AIM OF THE EXERCISE
Note every line in the entries that contains the string "will", and copy it.

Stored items

---*---

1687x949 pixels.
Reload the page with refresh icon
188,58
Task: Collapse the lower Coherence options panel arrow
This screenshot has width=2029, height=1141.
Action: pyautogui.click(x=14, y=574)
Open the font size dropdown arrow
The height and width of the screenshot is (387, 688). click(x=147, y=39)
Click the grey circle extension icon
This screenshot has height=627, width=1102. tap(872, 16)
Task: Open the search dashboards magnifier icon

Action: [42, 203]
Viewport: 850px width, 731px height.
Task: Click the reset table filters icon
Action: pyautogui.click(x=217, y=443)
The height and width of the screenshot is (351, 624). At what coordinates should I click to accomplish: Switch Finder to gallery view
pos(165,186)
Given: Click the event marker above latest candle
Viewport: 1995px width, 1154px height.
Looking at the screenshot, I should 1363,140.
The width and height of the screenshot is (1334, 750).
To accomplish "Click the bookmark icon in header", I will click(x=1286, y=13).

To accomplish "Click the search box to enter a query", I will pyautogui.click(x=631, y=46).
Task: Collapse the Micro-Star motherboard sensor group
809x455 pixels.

---*---

RESULT
To accomplish "Click the bookmark icon in header", I will click(x=1286, y=13).
To accomplish "Click the search box to enter a query", I will pyautogui.click(x=631, y=46).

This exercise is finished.